Under a golden sun, Paolo Bettini capped a perfect day for cycling by outracing, outwitting and, finally, outsprinting everyone to win the world road race title.
If ever there was a glorious highlight to a season, that was it.
As the Italian crossed the line, though, there was little joy because he had been involved in a doping scandal. He took out an imaginary gun and fired it.
"If anyone felt it was directed at them, they may have reason to think so," Bettini said.
He might as well have been shooting for all of cycling, because if people thought the sport could not sink lower than last year, they had not heard about this year.
At the end of yet another year clouded by doping scandals, Bettini showcased the sport at its best -- a veteran, never caught using performance-enhancing drugs, who used every ounce of emotion and power to win a second straight world title.
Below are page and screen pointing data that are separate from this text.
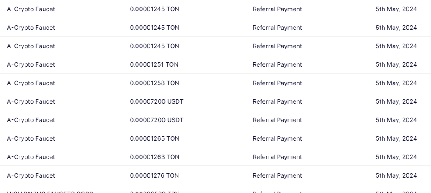
Task: Open A-Crypto Faucet beside 0.00001263 TON
Action: coord(31,157)
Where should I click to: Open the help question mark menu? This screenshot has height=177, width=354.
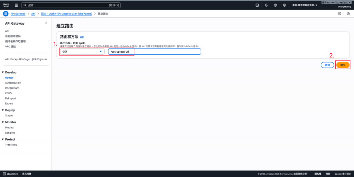click(276, 5)

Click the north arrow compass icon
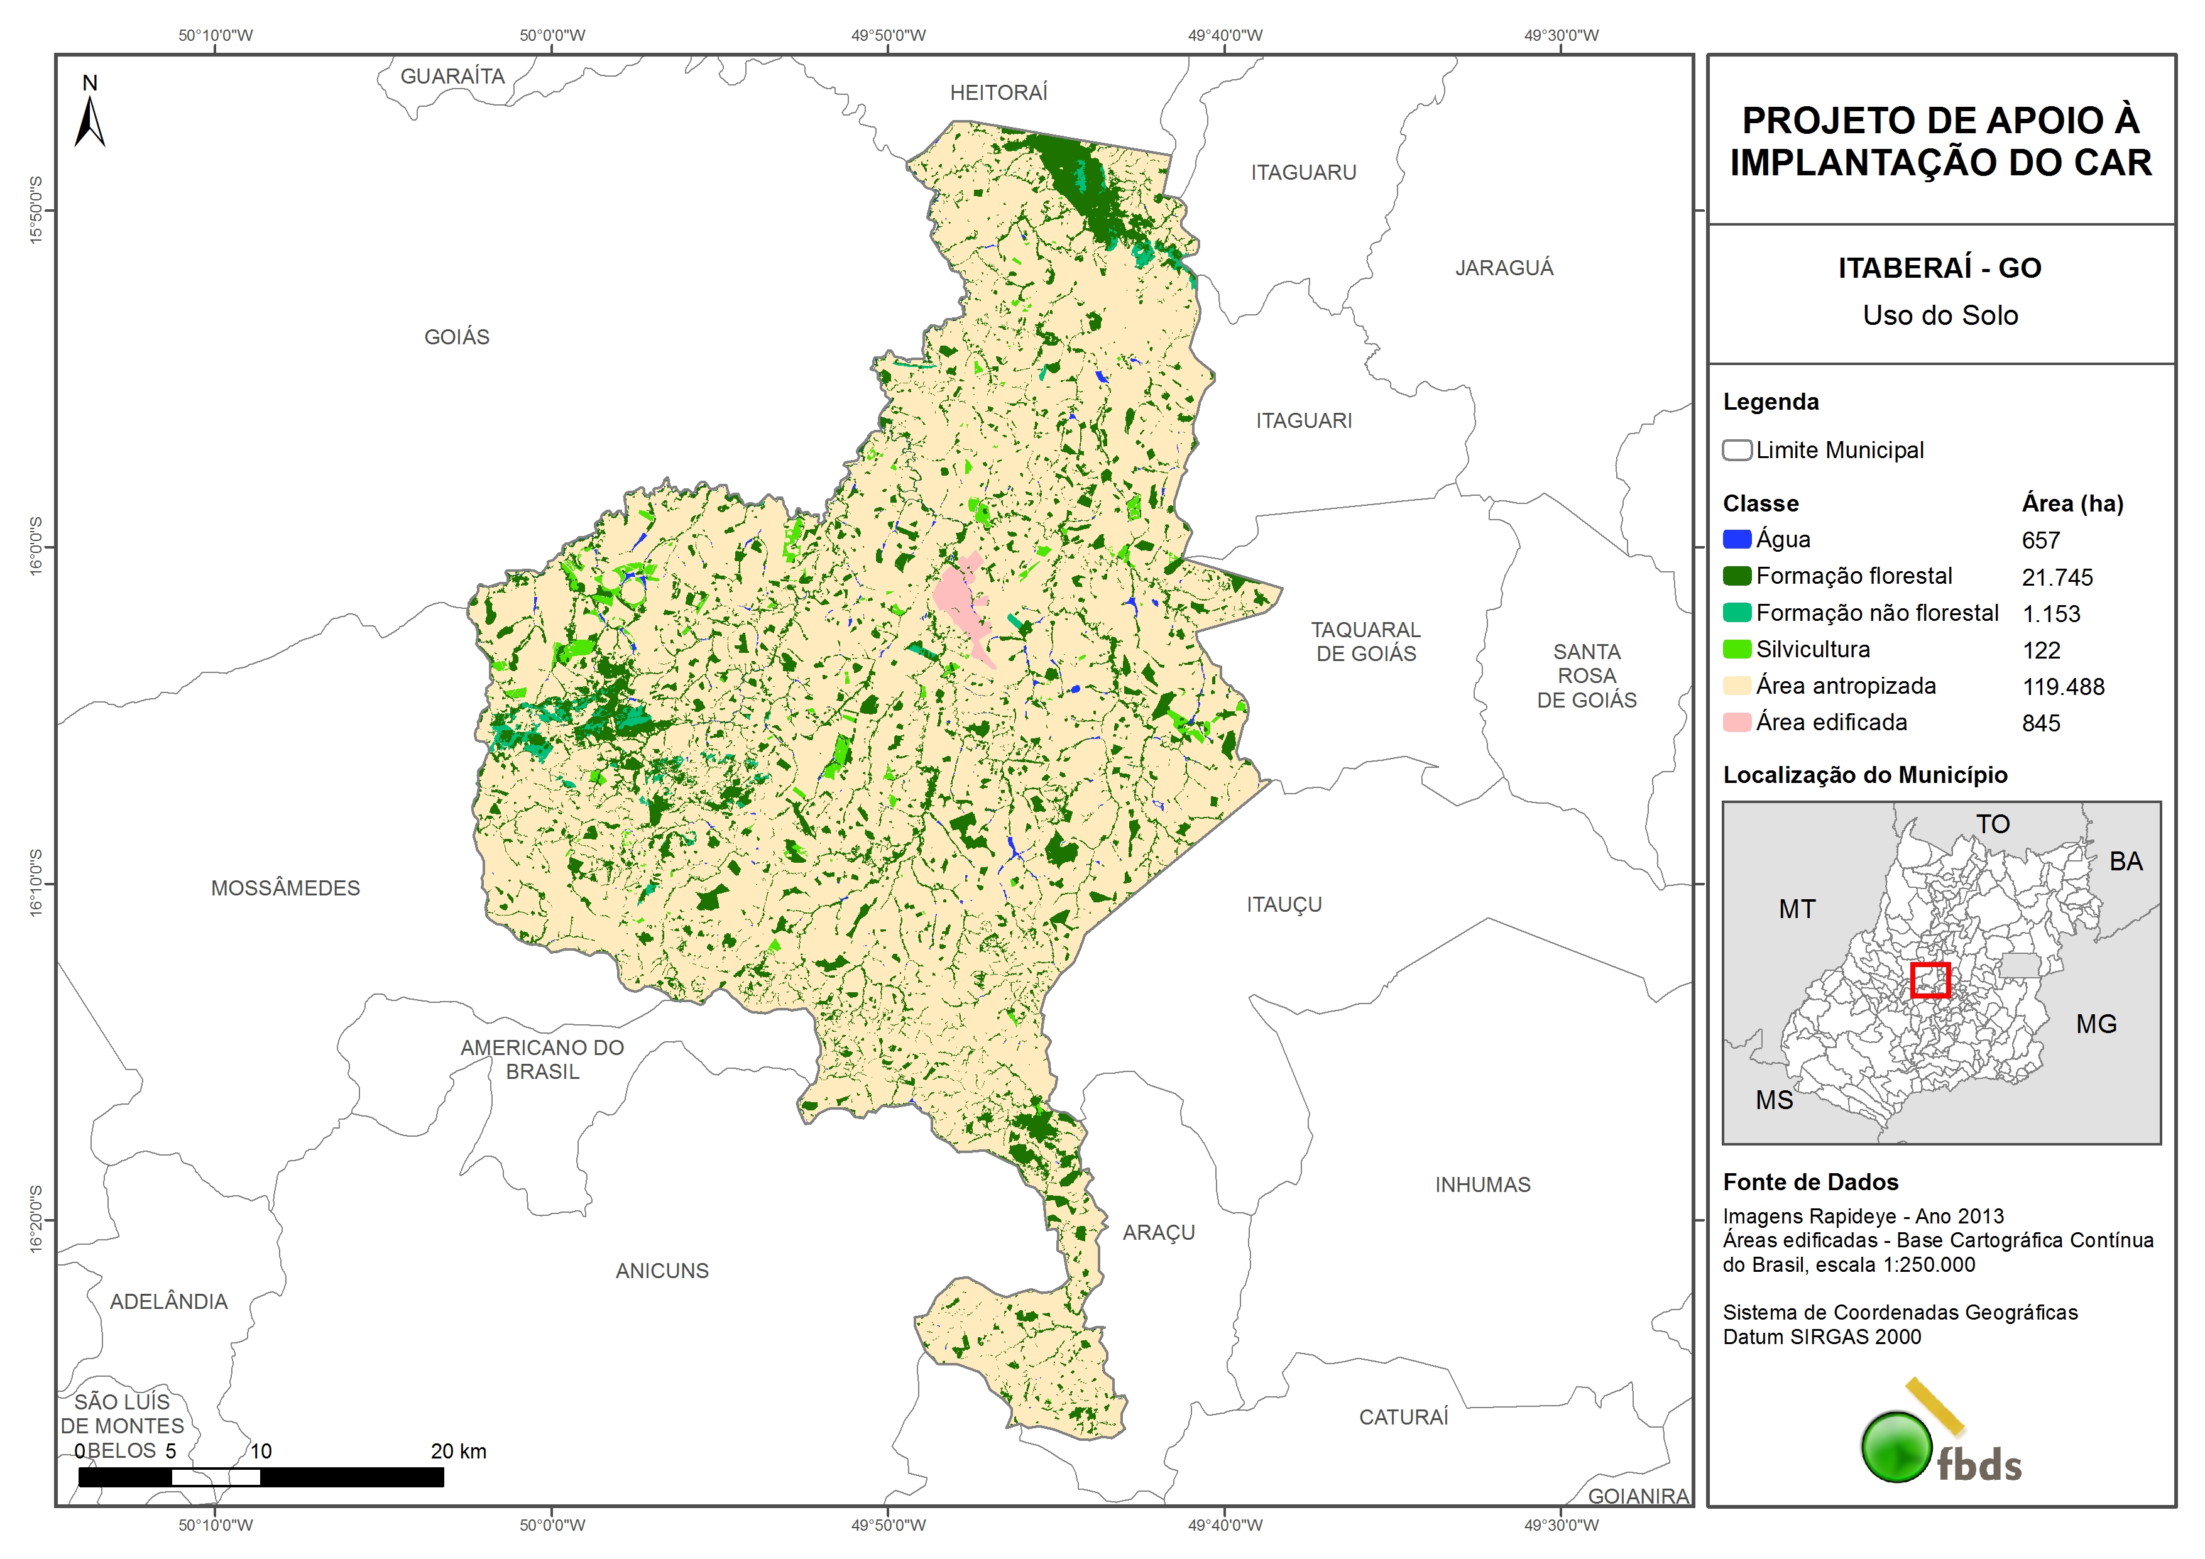click(x=89, y=123)
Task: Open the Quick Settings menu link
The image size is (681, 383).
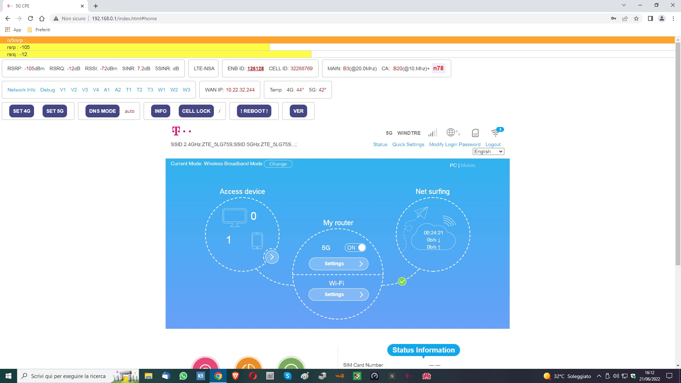Action: [x=408, y=144]
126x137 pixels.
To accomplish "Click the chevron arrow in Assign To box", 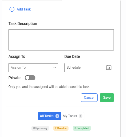I will click(x=55, y=68).
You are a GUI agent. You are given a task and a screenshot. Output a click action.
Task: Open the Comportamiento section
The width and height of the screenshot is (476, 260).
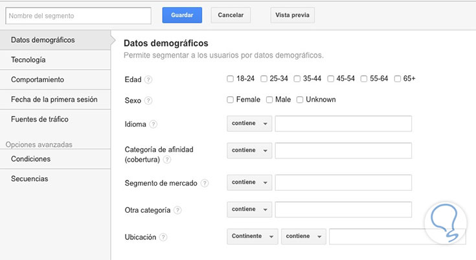coord(38,80)
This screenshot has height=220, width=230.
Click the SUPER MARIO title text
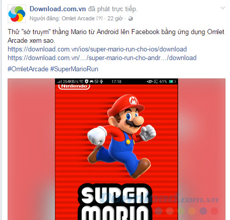[115, 202]
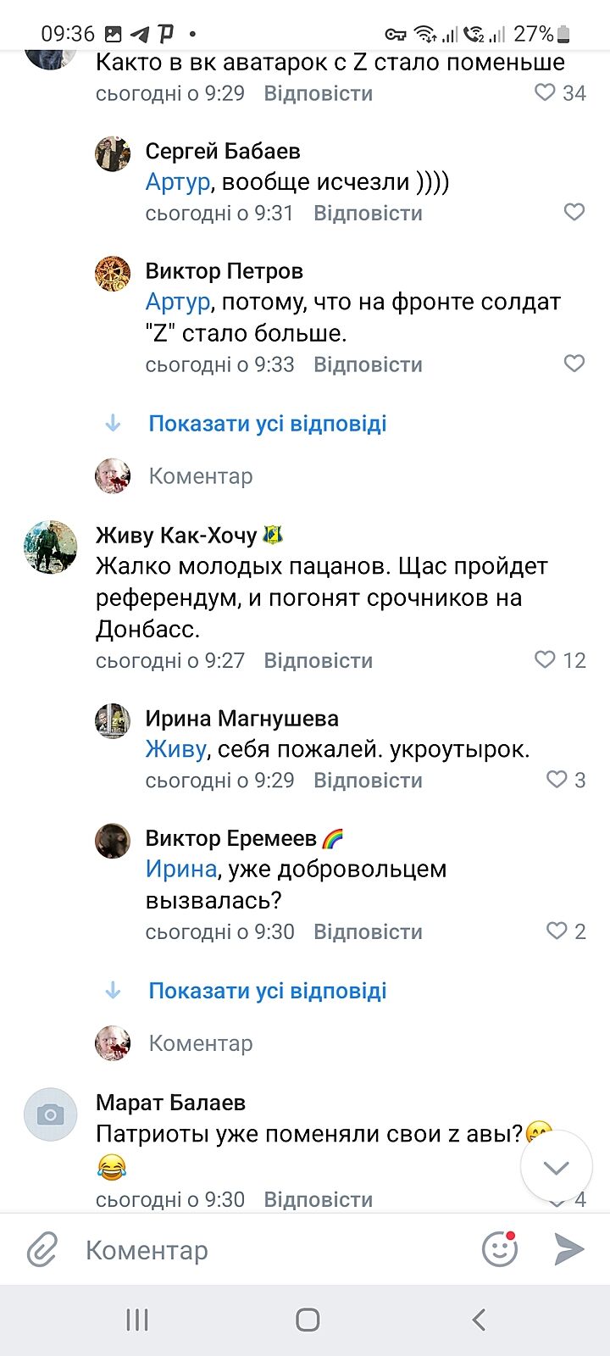Tap the paperclip attachment icon
The height and width of the screenshot is (1356, 610).
(42, 1250)
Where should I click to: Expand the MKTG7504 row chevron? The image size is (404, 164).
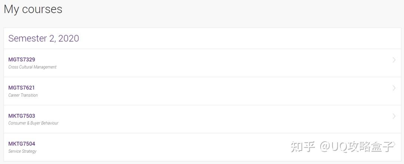[x=394, y=144]

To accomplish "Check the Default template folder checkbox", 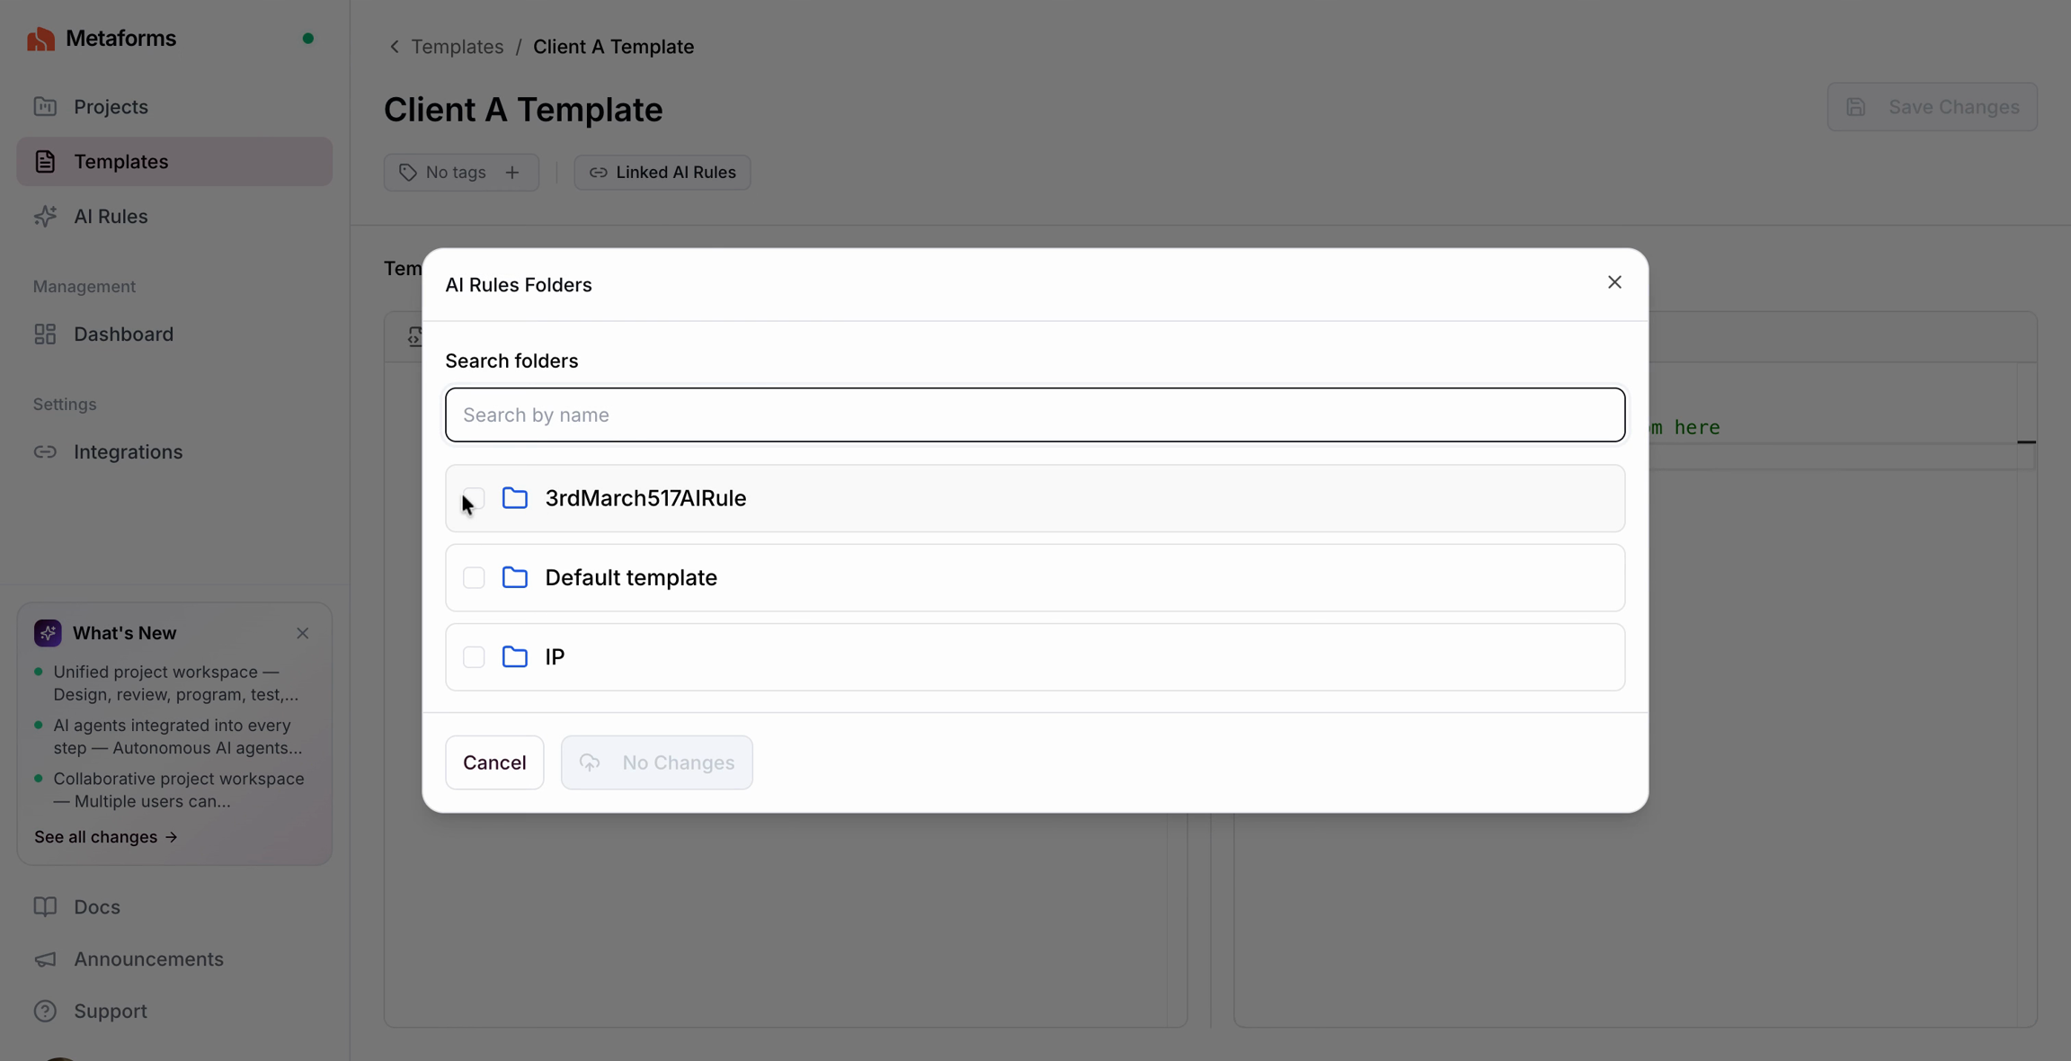I will pyautogui.click(x=474, y=577).
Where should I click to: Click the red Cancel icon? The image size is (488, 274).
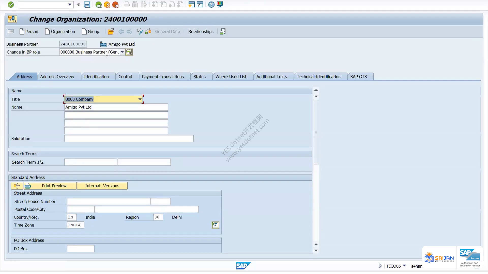115,5
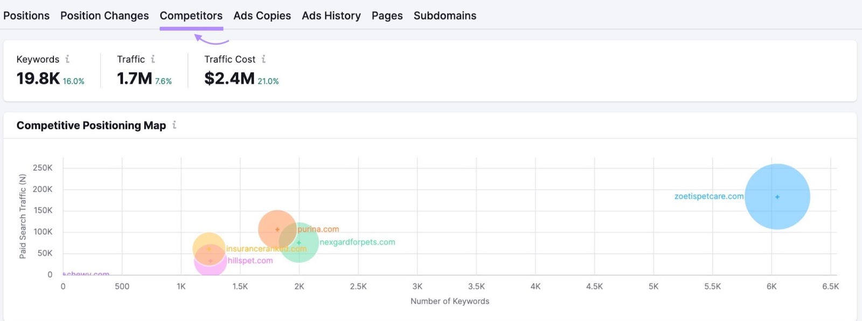
Task: Click the zoetispetcare.com label on chart
Action: [708, 196]
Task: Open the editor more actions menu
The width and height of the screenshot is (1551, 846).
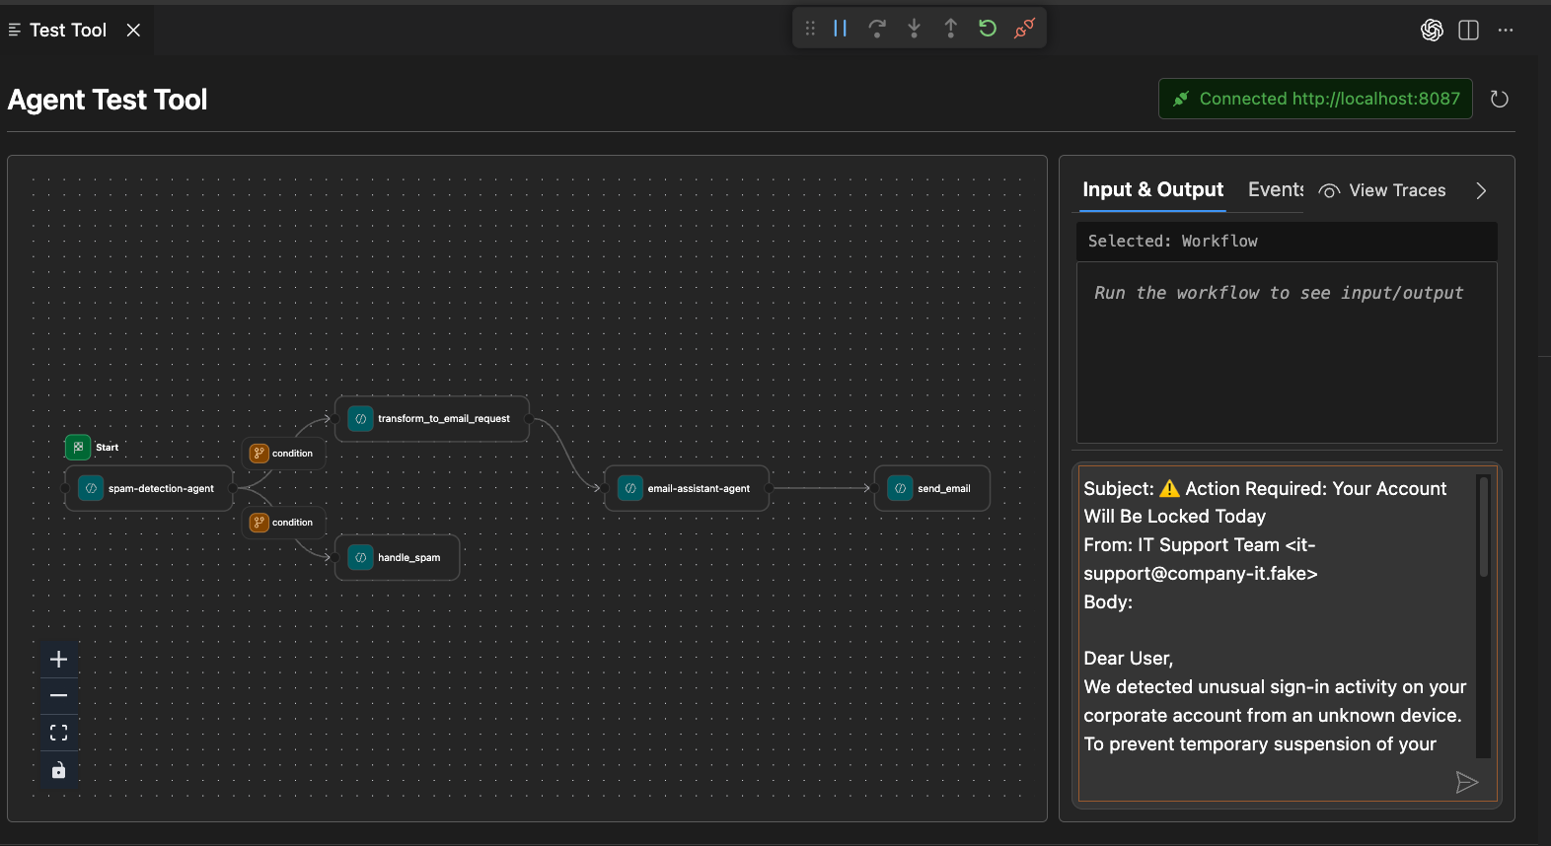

In a sport where trust is now threadbare, fans want to continue to believe in people like the Olympic champion and because of him there is hope for a better future.
SPONSORS FLEE
Some big sponsors bolted this year, most notably the sponsors of Jan Ullrich's former team, T-Mobile, and Lance Armstrong's former team, Discovery Channel. Others keep longing for that bright future, like Rabobank.
The Dutch bank was swept from high to low in one afternoon when Michael Rasmussen first seemingly clinched the Tour de France title only to be kicked out by his team for lying about his whereabouts to allegedly avoid drug tests.
Astana will stay, too, despite the expulsion of Alexandre Vinokourov from the Tour when he tested positive for a banned blood transfusion.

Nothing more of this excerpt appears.